• [TEXTO MOSTRADO]
· · · · ·

Así es la tercera rama. Una rama invisible porque todavía hoy te ponen en la bifurcación para que elijas la rama de las ciencias o la rama de las letras, pero si os fijáis, ahora que están los árboles deshojados, os daréis cuenta de que precisamente en el punto de unión de dos ramas, justo antes de iniciarse la bifurcación, es donde hacen los nidos los pájaros. Ese nido es la tercera rama. Es la vida que no ha buscado el árbol aunque haya venido a posarse en sus ramas.

La tercera rama es el lugar donde anidan las palabras espontáneamente sin que el árbol que las sostiene intervenga con su voluntad.

Para que esto suceda el aislamiento es fundamental.

Porque aunque se nos de a todos a ver lo mismo, cada uno lo vemos de una manera muy singular, porque hay algo en común en todos los escritores de la Naturaleza, y es el profundo aislamiento, para dar cada uno, del mismo paisaje incluso, algo distinto.

Soñar no es suficiente. Hay que vivir, entre la gente, aislado. Y es curioso porque la especiación se produce de la misma manera: es en las islas, en lo más recóndito de una montaña, en los lugares aislados por las barreras biogeográficas, donde están las especies más singulares. También la biología de las palabras parece requerir ese aislamiento.

Los buenos escritores de la Naturaleza han vivido, al menos en algún momento de sus vidas, aislados. Mi hijo mayor, cuando era pequeño, me dijo en una ocasión: “Mamá, tu casi no tienes vida social”. Qué pena que no esté hoy aquí para que viera cuántas personas puede haber tras las palabras.

· · · · ·

• [DATOS PROPORCIONADOS]
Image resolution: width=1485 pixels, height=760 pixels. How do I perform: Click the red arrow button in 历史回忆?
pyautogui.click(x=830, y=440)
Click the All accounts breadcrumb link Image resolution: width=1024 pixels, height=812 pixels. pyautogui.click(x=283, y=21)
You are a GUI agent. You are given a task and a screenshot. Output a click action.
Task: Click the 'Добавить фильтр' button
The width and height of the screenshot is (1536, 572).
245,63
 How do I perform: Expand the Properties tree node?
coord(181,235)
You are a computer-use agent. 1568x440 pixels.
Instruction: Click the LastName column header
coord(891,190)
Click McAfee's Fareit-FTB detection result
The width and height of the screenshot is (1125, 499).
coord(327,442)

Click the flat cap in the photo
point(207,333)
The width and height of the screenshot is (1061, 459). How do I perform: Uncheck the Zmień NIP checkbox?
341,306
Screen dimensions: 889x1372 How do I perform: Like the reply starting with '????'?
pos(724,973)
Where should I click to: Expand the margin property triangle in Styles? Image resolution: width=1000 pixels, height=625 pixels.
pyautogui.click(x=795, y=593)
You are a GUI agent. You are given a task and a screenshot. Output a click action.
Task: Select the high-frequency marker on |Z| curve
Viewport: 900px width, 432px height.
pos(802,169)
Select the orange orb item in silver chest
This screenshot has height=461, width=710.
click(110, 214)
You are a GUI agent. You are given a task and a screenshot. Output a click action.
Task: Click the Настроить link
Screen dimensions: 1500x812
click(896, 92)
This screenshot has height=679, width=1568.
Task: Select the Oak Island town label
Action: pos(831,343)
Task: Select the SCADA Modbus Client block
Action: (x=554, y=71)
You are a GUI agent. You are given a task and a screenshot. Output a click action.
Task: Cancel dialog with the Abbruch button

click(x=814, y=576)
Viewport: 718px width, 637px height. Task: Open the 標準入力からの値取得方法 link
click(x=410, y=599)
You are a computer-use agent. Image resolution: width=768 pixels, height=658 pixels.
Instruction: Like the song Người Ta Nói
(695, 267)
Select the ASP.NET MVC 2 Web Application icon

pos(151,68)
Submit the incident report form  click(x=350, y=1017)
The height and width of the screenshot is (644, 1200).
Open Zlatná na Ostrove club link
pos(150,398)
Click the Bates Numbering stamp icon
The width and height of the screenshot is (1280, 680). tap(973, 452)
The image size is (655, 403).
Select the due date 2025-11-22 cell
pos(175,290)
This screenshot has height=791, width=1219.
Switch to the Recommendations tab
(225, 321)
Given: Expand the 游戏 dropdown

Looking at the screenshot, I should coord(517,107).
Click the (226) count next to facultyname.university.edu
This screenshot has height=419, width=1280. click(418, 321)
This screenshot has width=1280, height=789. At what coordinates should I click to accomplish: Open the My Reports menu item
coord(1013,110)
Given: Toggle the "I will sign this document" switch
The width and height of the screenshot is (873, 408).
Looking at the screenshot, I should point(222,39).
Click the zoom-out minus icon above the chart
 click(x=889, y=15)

· · · · ·

• [PROBLEMA A] Resume en dos oraciones el texto sobre la tercera rama.
• [PROBLEMA B] Continúa el texto sobre la tercera rama a partir de su última oración.

• [RESPUESTA A] La tercera rama es el nido que hacen los pájaros en la unión de dos ramas, el lugar donde anidan las palabras espontáneamente sin que intervenga la voluntad del árbol. Para que esto suceda el aislamiento es fundamental, igual que en la especiación, y los buenos escritores de la Naturaleza han vivido aislados al menos en algún momento de sus vidas.

• [RESPUESTA B]
Cuando llegamos a vivir a Carraceda, que ni siquiera es una aldea gallega, ni una parroquia, sino lo que se llama un lugar, el lugar de Carraceda, yo no pensaba que acabaría escribiendo. Llegué con dos niños pequeños, uno de ellos en taca taca, el otro con sus juguetes. Me pareció el paraíso. Recuerdo las tardes de final de primavera, la hierba recién segada del campo de al lado, esa luz que está a punto de marcharse y que es la mejor del día, mis hijos en pijama, recién bañados, uno en brazos y el otro con un avión de juguete. Acabábamos de sembrar la hierba pero había salido lo que llaman en Galicia la xunca, la grama, y Pilar, que aparecía cada mañana en la puerta de casa con la leche recién ordeñada, con la que hacía galletas de nata, un ramo de calas, o de celindas, los grelos para hacer el caldo, dijo que había que arrancarla. Estaban los montones sobre la hierba. Con los del campo de al lado, había tres verdes distintos. El aire tranquilo, la sombra del monte de atrás sobre el monte de enfrente. El olor. La luz, la luz de Galicia, y esa felicidad de la juventud de la que no te das cuenta mientras pasa.

La primera noche que pasé en Carraceda, aún no se me ha olvidado cuando salí y vi al fondo las luces de Merille que en la oscuridad parecían una constelación del horizonte más, tan lleno de estrellas estaba el cielo, me pareció que estuviéramos volando, al no haber alumbrado, y de pronto, el tractor de Manuela, mi vecina, que había mandado a su hijo a que viniera con el pisón a hundir la semilla, a pisarla porque habían anunciado lluvia para el día siguiente, y las luces del tractor iban y venían como las de un faro en la oscuridad entrando por la ventana.

Acabábamos de hacer la mudanza. Teníamos todos los cuadros para colgar dentro de la chimenea.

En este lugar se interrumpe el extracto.